Records excerpted from a collection:
◆ ◆ ◆ ◆ ◆

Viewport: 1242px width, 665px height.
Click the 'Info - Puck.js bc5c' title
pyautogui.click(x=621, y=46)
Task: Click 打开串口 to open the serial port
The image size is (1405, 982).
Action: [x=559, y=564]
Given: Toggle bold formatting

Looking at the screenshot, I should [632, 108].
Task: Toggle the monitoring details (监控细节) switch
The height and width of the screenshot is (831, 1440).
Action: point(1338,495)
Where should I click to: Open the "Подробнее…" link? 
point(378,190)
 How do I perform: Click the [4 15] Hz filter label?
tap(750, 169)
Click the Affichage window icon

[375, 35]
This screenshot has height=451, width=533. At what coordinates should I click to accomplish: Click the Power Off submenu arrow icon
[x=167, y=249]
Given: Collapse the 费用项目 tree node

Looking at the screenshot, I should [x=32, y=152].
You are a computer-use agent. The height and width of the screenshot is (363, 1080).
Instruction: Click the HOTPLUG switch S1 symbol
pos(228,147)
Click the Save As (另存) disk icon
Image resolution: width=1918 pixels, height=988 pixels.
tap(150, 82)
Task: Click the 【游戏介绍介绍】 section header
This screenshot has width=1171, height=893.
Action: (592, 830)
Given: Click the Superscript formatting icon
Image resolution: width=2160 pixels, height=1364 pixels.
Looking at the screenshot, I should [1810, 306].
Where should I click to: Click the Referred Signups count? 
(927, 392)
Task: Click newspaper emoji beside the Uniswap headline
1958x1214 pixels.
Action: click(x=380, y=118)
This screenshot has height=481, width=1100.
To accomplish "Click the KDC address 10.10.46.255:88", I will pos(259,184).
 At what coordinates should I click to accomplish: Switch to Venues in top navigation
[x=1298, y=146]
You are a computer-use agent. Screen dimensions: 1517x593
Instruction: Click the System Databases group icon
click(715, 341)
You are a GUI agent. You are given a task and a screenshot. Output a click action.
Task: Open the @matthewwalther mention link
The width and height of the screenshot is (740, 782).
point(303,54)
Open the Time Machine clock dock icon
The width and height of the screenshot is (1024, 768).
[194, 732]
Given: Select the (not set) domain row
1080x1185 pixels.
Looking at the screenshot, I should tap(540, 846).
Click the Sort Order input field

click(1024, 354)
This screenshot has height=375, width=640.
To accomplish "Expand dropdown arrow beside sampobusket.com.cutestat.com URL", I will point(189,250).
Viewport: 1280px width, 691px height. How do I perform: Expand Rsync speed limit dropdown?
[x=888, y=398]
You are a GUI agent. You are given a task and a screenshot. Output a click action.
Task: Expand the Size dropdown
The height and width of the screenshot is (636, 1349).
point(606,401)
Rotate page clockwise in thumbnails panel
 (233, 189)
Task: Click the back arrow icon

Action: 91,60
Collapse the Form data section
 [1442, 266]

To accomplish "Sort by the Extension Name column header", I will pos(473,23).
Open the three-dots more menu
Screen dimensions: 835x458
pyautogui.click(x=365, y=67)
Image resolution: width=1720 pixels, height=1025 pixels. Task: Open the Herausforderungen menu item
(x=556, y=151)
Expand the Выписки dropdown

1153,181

◆ ◆ ◆ ◆ ◆

● **What you are asked to do**:
Copy the records above. Leave out nothing.

● **Answer section**:
Viewport: 1242px width, 665px height.
Click the 'Info - Puck.js bc5c' title
pyautogui.click(x=621, y=46)
Task: Click 打开串口 to open the serial port
The image size is (1405, 982).
Action: [x=559, y=564]
Given: Toggle bold formatting

Looking at the screenshot, I should [632, 108].
Task: Toggle the monitoring details (监控细节) switch
The height and width of the screenshot is (831, 1440).
Action: point(1338,495)
Where should I click to: Open the "Подробнее…" link? 
point(378,190)
 How do I perform: Click the [4 15] Hz filter label?
tap(750, 169)
Click the Affichage window icon

[375, 35]
This screenshot has height=451, width=533. At what coordinates should I click to accomplish: Click the Power Off submenu arrow icon
[x=167, y=249]
Given: Collapse the 费用项目 tree node

Looking at the screenshot, I should [x=32, y=152].
You are a computer-use agent. The height and width of the screenshot is (363, 1080).
Instruction: Click the HOTPLUG switch S1 symbol
pos(228,147)
Click the Save As (另存) disk icon
Image resolution: width=1918 pixels, height=988 pixels.
tap(150, 82)
Task: Click the 【游戏介绍介绍】 section header
This screenshot has width=1171, height=893.
Action: (592, 830)
Given: Click the Superscript formatting icon
Image resolution: width=2160 pixels, height=1364 pixels.
Looking at the screenshot, I should [1810, 306].
Where should I click to: Click the Referred Signups count? 
(927, 392)
Task: Click newspaper emoji beside the Uniswap headline
1958x1214 pixels.
Action: click(x=380, y=118)
This screenshot has height=481, width=1100.
To accomplish "Click the KDC address 10.10.46.255:88", I will pos(259,184).
 At what coordinates should I click to accomplish: Switch to Venues in top navigation
[x=1298, y=146]
You are a computer-use agent. Screen dimensions: 1517x593
Instruction: Click the System Databases group icon
click(715, 341)
You are a GUI agent. You are given a task and a screenshot. Output a click action.
Task: Open the @matthewwalther mention link
The width and height of the screenshot is (740, 782).
point(303,54)
Open the Time Machine clock dock icon
The width and height of the screenshot is (1024, 768).
[194, 732]
Given: Select the (not set) domain row
1080x1185 pixels.
Looking at the screenshot, I should tap(540, 846).
Click the Sort Order input field

click(1024, 354)
This screenshot has height=375, width=640.
To accomplish "Expand dropdown arrow beside sampobusket.com.cutestat.com URL", I will point(189,250).
Viewport: 1280px width, 691px height. How do I perform: Expand Rsync speed limit dropdown?
[x=888, y=398]
You are a GUI agent. You are given a task and a screenshot. Output a click action.
Task: Expand the Size dropdown
The height and width of the screenshot is (636, 1349).
point(606,401)
Rotate page clockwise in thumbnails panel
 (233, 189)
Task: Click the back arrow icon

Action: 91,60
Collapse the Form data section
 [1442, 266]

To accomplish "Sort by the Extension Name column header", I will pos(473,23).
Open the three-dots more menu
Screen dimensions: 835x458
pyautogui.click(x=365, y=67)
Image resolution: width=1720 pixels, height=1025 pixels. Task: Open the Herausforderungen menu item
(x=556, y=151)
Expand the Выписки dropdown

1153,181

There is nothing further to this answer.